§ **Document excerpt**:

◆ ◆ ◆ ◆ ◆ ◆ ◆

I know that this is not necessarily the aim here with this particular thread ... I mean, not using synthetics.  Although there has been mention of not wanting to use parabens.  

From what I have read, Diazolidinyl Urea is a main ingredient in the Germall Powder, and I'm personally not too sure about this chemical versus some of the ones used with paraben products.  Some chemicals are no worse or no better than paraben products ... is that true?  In other words, why refrain from paraben products and select other chemical products?  I'm not saying this to be sarcastic, I'm truly asking the question, because I have found this preservative issue to be highly complicated. 

I understand that the preservative is not being added because of what is in the product, but because of what the consumer might add to it upon using it.  Of course, we can include directions for use that mention to not scoop out product with fingers, but to use a spoon, etc. (or supply a little plastic spoon with the product) ... but, people don't always read, so that kind of leaves me thinking that most things I make should be in tubes and not jars in order to go the natural route ... maybe that way the product would stay sanitary and the use of chemicals would not be needed so much.  

I guess I've taken the safe cosmetics message pretty seriously, so please excuse me for that, but I'm pretty sold on trying to not use many of these synthetics for use on the skin.

◆ ◆ ◆ ◆ ◆ ◆ ◆

§ **Raw data**:
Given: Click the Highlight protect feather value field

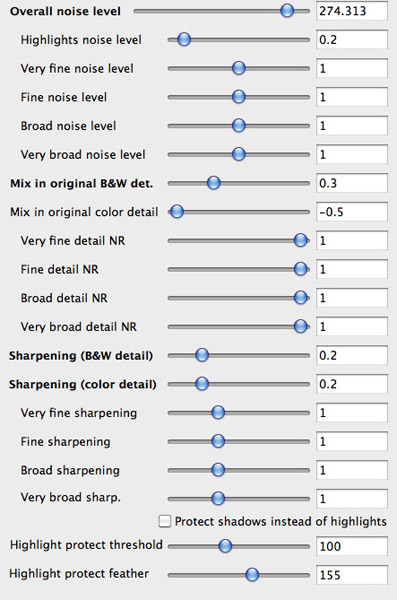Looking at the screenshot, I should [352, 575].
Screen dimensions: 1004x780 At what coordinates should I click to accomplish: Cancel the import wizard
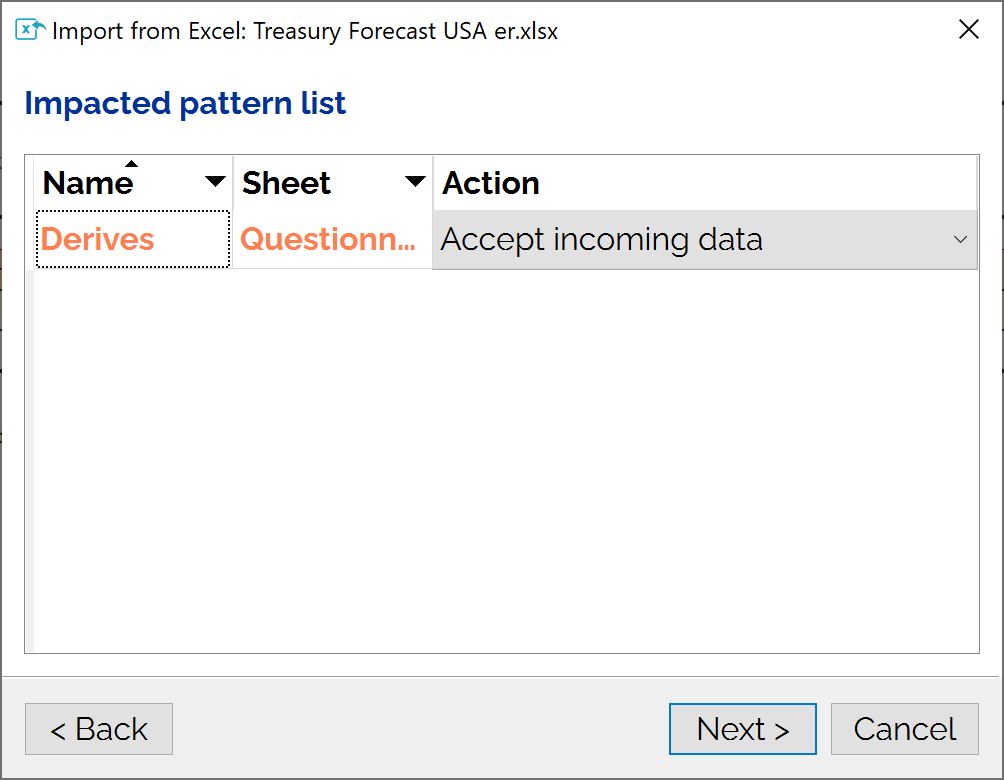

◆ ◆ ◆ ◆ ◆ ◆ ◆

§ **Study questions**:
a: Say whether each statement agrees with the post on cosmetic preservatives above. Answer yes or no for each, and quote the words from the post that settle it. (i) The writer says Diazolidinyl Urea is a main ingredient in Germall Powder. (ii) The writer says the preservative is added because of what is already in the product. (iii) The writer thinks most of their products should go in jars instead of tubes.
b: Carry on writing the post on cosmetic preservatives, picking up right after its last sentence.

§ **List of answers**:
a:
(i) Yes: "Diazolidinyl Urea is a main ingredient in the Germall Powder"
(ii) No: "the preservative is not being added because of what is in the product, but because of what the consumer might add to it upon using it"
(iii) No: "most things I make should be in tubes and not jars"

b:
I don't mean to make waves here ... just bouncing around some thoughts, so, please, don't misunderstand me, I'm simply trying to sort things out a bit. 

~ Kathy


----------



## soapbuddy (May 26, 2011)

If there is a way for the customer to introduce water into the product, believe me, they will. This includes malibu tubes. You will find that most customers simply don't read the directions. I would love to be able to use a natural preservative. Until that time comes, I will use a presevative that's effective. There's too many sue happy people out there.

Some people prefer paraben free products  because that's what they read or saw on the net. They don't know the real reason why, except for scaremongering by the so called "experts".


----------



## birdcharm (May 27, 2011)

Hi Soapbuddy & all, 

I understand your point about what the consumer may do once they have the product in their hands!  Kind of hard to train them too!  I was thinking of tubes with narrow openings, but, yes, water can get into bath products quite easily, even when there are warnings on the package.  

And, I know that many people aren't really concerned about what is in a product, or what they put in or on their bodies ... however, there does seem to be a "movement" or "awakening" of sorts by a segment of the population that has turned their heads to take notice of what they are putting on their skin, finally understanding that what goes on the skin, goes into the body. 

So, with this in mind, for me personally, I am simply trying to sort it all out.  Up to this point, I have not ventured into cream or lotion making, and now that I have gotten some experience with it, it's critical for me to take a closer look at preservatives.  And, I see that others may be in the same sort of "quandary" ... what to do?  What is best to use?  What will work?  What is safe, etc., etc., etc.  

And, each and every individual product has to be closely investigated, as is mentioned time and time again by people in the know, as well as suppliers.  As far as a body scrub goes, it is something that is used all over the body.  I have read that Iodopropynyl Butylcarbamate (other a/k/a/ for the preservative in question) should not be used on large areas of the body, such as body lotion.  I'm not sure if a scrub fits into that category, however.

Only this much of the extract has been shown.